Indemnification Clauses Explained
Indemnification clauses can quietly shift large financial risk onto a small business. This guide explains indemnity in plain English, common clause patterns, and how to spot mismatches between contract promises and insurance coverage.
Key takeaways
- Indemnity is a promise to cover another party’s losses under specific conditions—often including defense costs.
- Broad indemnity language can transfer risk far beyond the work you control.
- Insurance and indemnity interact, but insurance may not cover every contractual promise.
- Small businesses should treat indemnity as a pricing and negotiation issue, not just legal wording.
What indemnification means
Indemnification (often shortened to indemnity) is a contractual promise that one party will cover certain losses suffered by another party.
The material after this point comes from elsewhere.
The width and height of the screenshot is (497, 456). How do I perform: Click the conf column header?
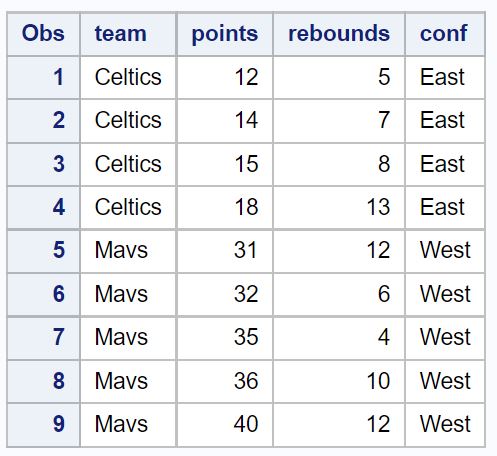pos(445,34)
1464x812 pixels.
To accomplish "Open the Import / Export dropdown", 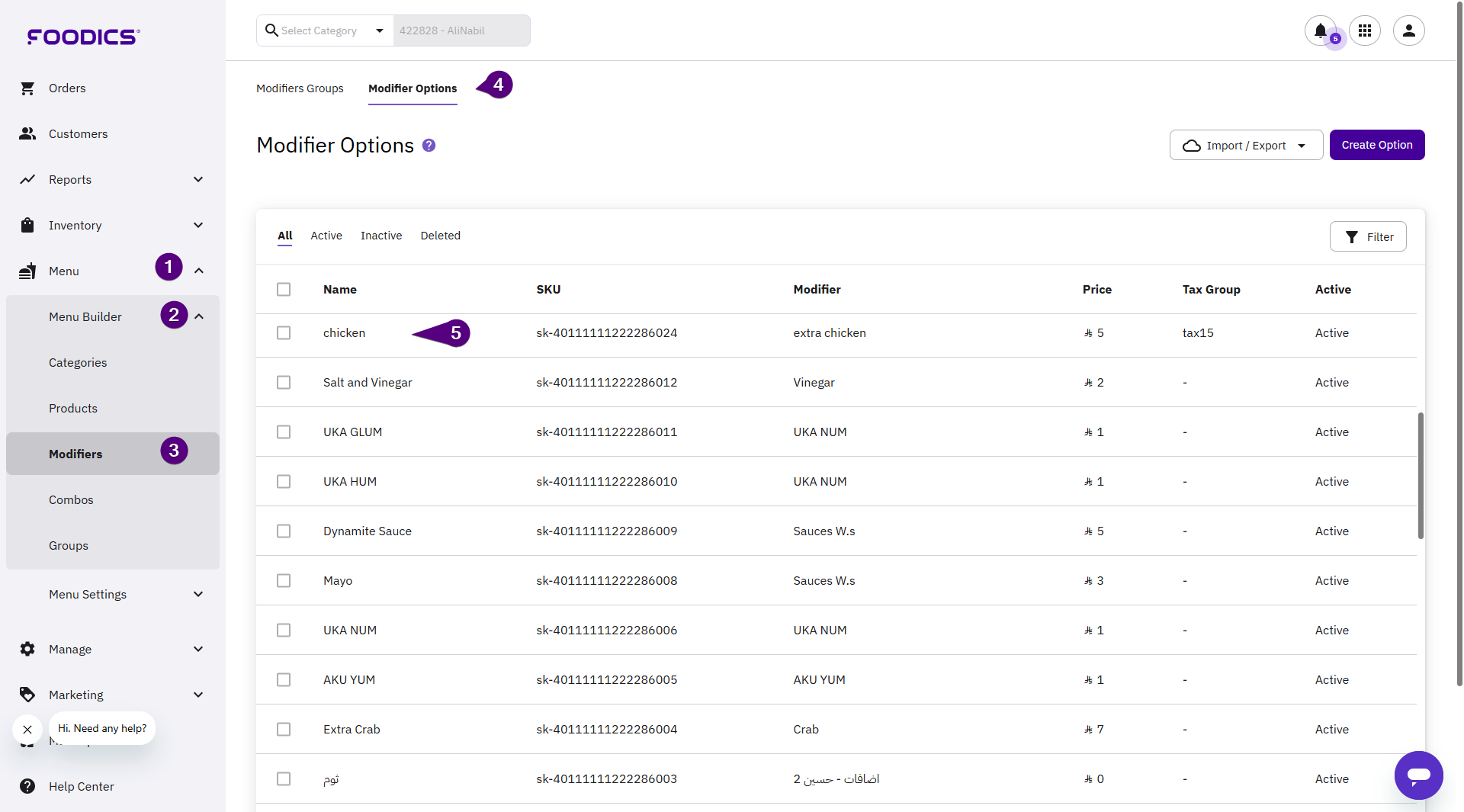I will 1246,146.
It may include paying settlements, judgments, and defense costs.
In plain language: “If something goes wrong, you will pay for it—even if the claim is against me.”
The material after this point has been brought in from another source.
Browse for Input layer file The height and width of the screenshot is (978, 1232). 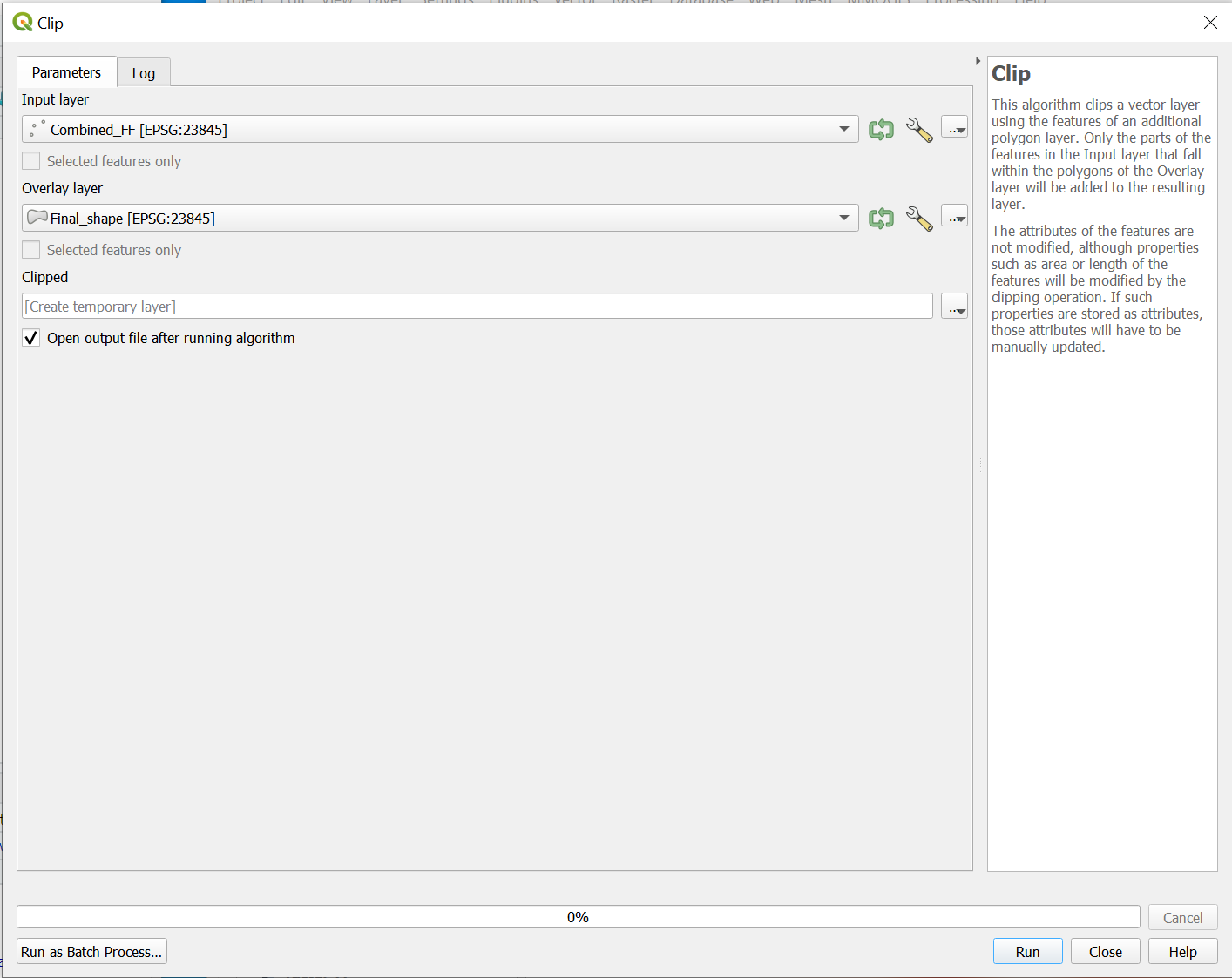[955, 129]
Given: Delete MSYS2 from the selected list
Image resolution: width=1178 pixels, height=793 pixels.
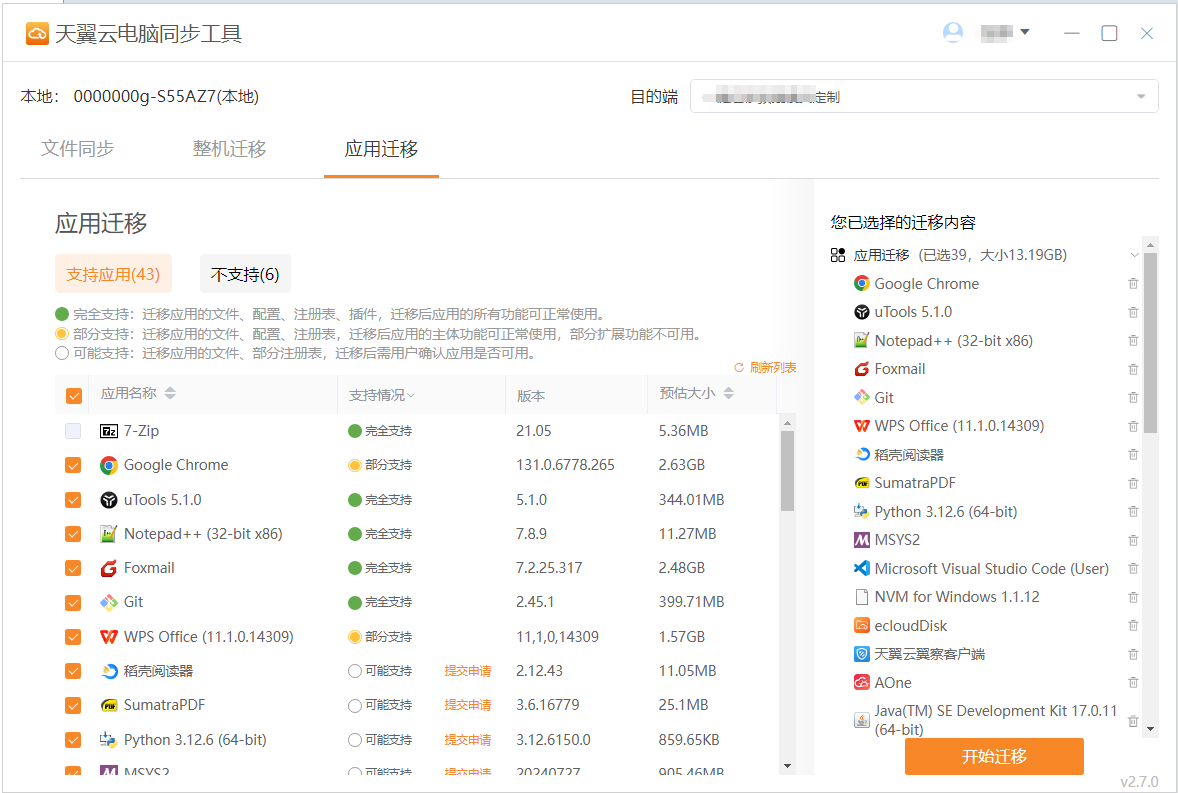Looking at the screenshot, I should coord(1133,540).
Common indemnity clause types
- Negligence-based indemnity: you indemnify for losses caused by your negligence or wrongdoing.
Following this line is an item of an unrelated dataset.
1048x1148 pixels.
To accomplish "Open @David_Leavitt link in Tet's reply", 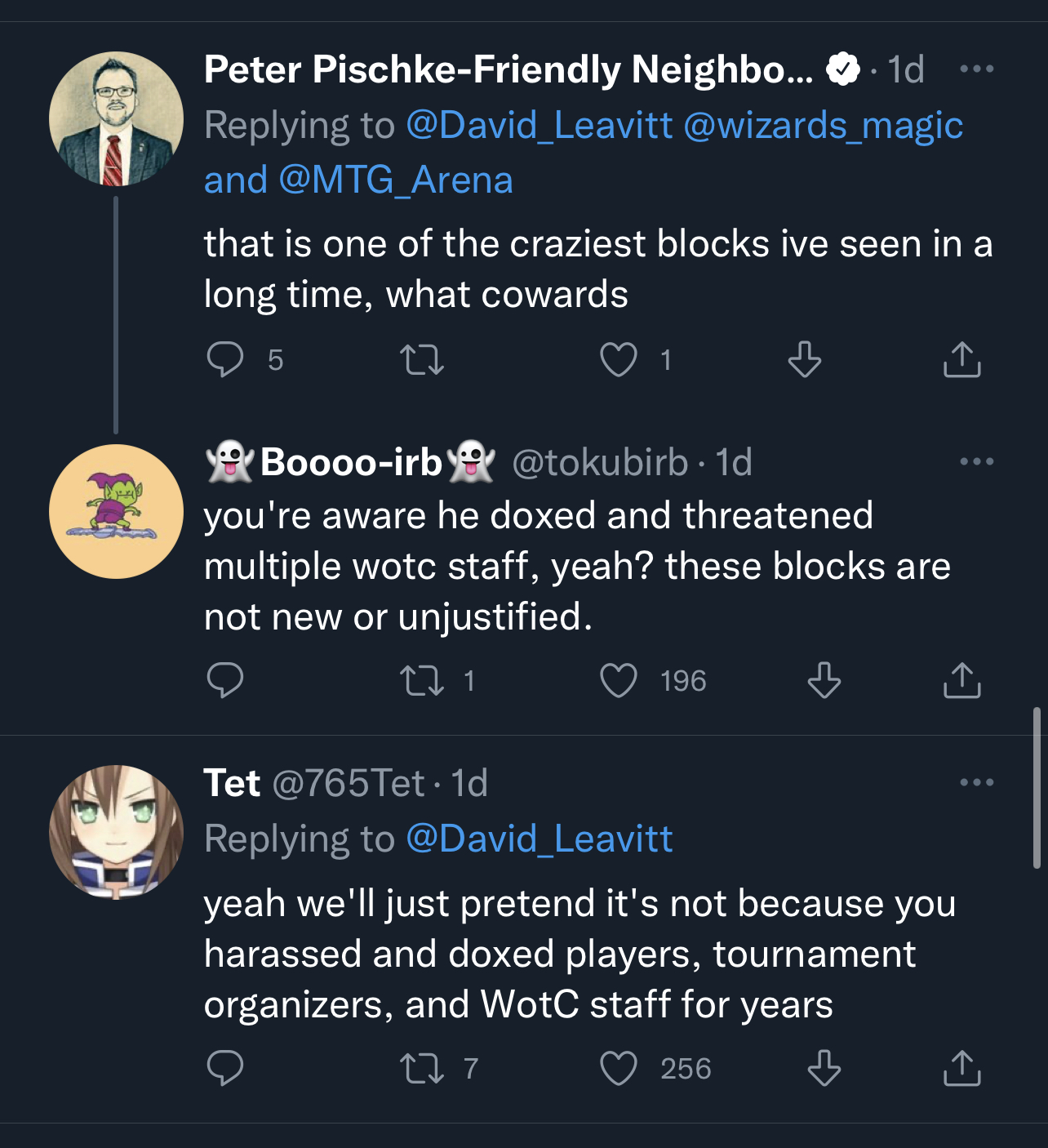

- Broad form indemnity: you indemnify for a wide set of losses, sometimes including the other party’s negligence (often limited by law or unenforceable in some contexts).
- Mutual indemnity: both parties indemnify in specific areas (common in service and SaaS contracts).
- IP indemnity: you indemnify for intellectual property infringement claims (common in tech and creative work).
Red flags and hidden expansions
Indemnity language gets risky when it expands beyond what you can control. Common red flags include:
- Indemnity for “any and all claims” without limits
- Indemnity triggered by “arising out of” your work (very broad)
- Obligations to defend immediately, regardless of fault
- No liability cap, even when other damages are capped
Indemnity and insurance: where mismatches happen
Insurance can support certain indemnity obligations, but not all. Coverage depends on policy wording, endorsements, and the type of claim.
- General liability may respond to certain bodily injury/property damage claims (see General Liability).
- Professional liability may respond to service error claims (see Professional Liability).
- Some policies limit coverage for “contractually assumed liability.”
This is why indemnity should be reviewed alongside insurance requirements and liability caps. See Contract Risk Explained.
- Limit indemnity to losses caused by your negligence or breach.
- Exclude the other party’s sole negligence or misconduct.
- Align indemnity scope with your insurance coverage reality.
- Use a liability cap where appropriate (especially for service work).
- Price the risk: if indemnity increases exposure, price must reflect it.
FAQ
Is indemnity the same as “hold harmless”?
They are related terms and often used together. The exact effect depends on the clause wording.
Can I rely on insurance to cover indemnity?
Not automatically. Insurance coverage depends on the type of claim and policy language. Avoid making promises your coverage cannot support.
What’s the fastest improvement I can make?
Use a checklist that flags broad indemnity triggers, defense obligations, and mismatches with insurance and caps.